-- Teks yang Diberikan --

>>>>

Takdir Alloh tidaklah bisa dihindari. Kekholifahan Ustman bin Affan harus berakhir dengan peristiwa yang dikenal dengan nama “Yaumuddar”, di mana orang-orang yang terprovokasi oleh gerakan Abdulloh bin Saba’ mengepung rumah Kholifah untuk membunuhnya. (al-Khulafa’ ar-Rosyidun, lilmustawa ar-Robi’ bi Ma’hadil Mukmin)
Dalam kondisi fitnah yang berat dan mencekam semacam itu para sahabat dan putra-putra sahabat yang mulia menawarkan berbagai macam jalan keluar dan pembelaan meski harus berperang. Namun semua ditolak beliau dan dihadapinya sendirian demi menghindari pertumpahan darah antar kaum muslimin.
Di hari terakhir pengepungan, sang Kholifah mengatakan: “Hari ini orang-orang akan membunuhku. Aku telah bermimpi bertemu Rosululloh yang ditemani oleh Umar dan Abu Bakar, Beliau bersabda, “Ya Utsman berbuka puasalah di tempat kami.”
Ketika rumah Kholifah masih dalam keadaan terkepung, istri Utsman berujar, “Kalau kalian membunuhnya (kholifah) atau membiarkannya, maka ia adalah orang yang menghidupkan suasana malam dengan menghatamkan al-Qur’an dalam satu rokaat.” Akhirnya Usman a terbunuh dalam keadaan berpuasa sementara di tangannya membawa mushaf al-Qur’an.
Setelah Utsman terbunuh orang-orang bergegas menuju rumah Alias seraya berkata, “Kami akan membaiatmu. Ulurkan tanganmu. Harus ada seorang amir.” Ali lalu menjawab, “Ini bukan urusan kalian. Ini urusan ahlulbadr (orang orang yang ikut perang Badar). Siapa yang diridhoi oleh mereka, dialah Kholifah.”
Maka berdatanganlah para sahabat yang pernah ikut perang Badar dan akhirnya mereka membaiat Ali sebagai Kholifah.”

<<<<

-- Data --
>>>>

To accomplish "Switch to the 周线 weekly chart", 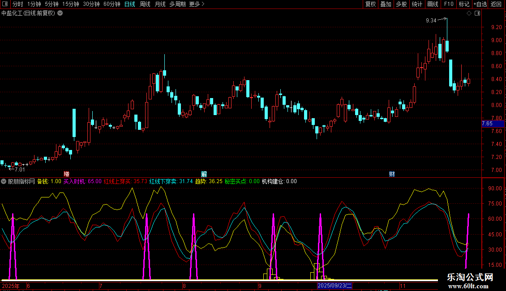I will pos(145,4).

<<<<

-- Tugas yang Diminta --
1. Dalam teks tentang akhir kekhalifahan Utsman bin Affan, dengan nama apa peristiwa yang mengakhiri kekhalifahannya dikenal?
2. Tuliskan kembali bagian teks tentang akhir kekhalifahan Utsman bin Affan yang dibuka dengan kata-kata "Ketika rumah Kholifah" dan ditutup dengan "membawa mushaf al-Qur’an.".

-- Jawaban Latihan --
1. Peristiwa itu dikenal dengan nama "Yaumuddar".

2.
Ketika rumah Kholifah masih dalam keadaan terkepung, istri Utsman berujar, “Kalau kalian membunuhnya (kholifah) atau membiarkannya, maka ia adalah orang yang menghidupkan suasana malam dengan menghatamkan al-Qur’an dalam satu rokaat.” Akhirnya Usman a terbunuh dalam keadaan berpuasa sementara di tangannya membawa mushaf al-Qur’an.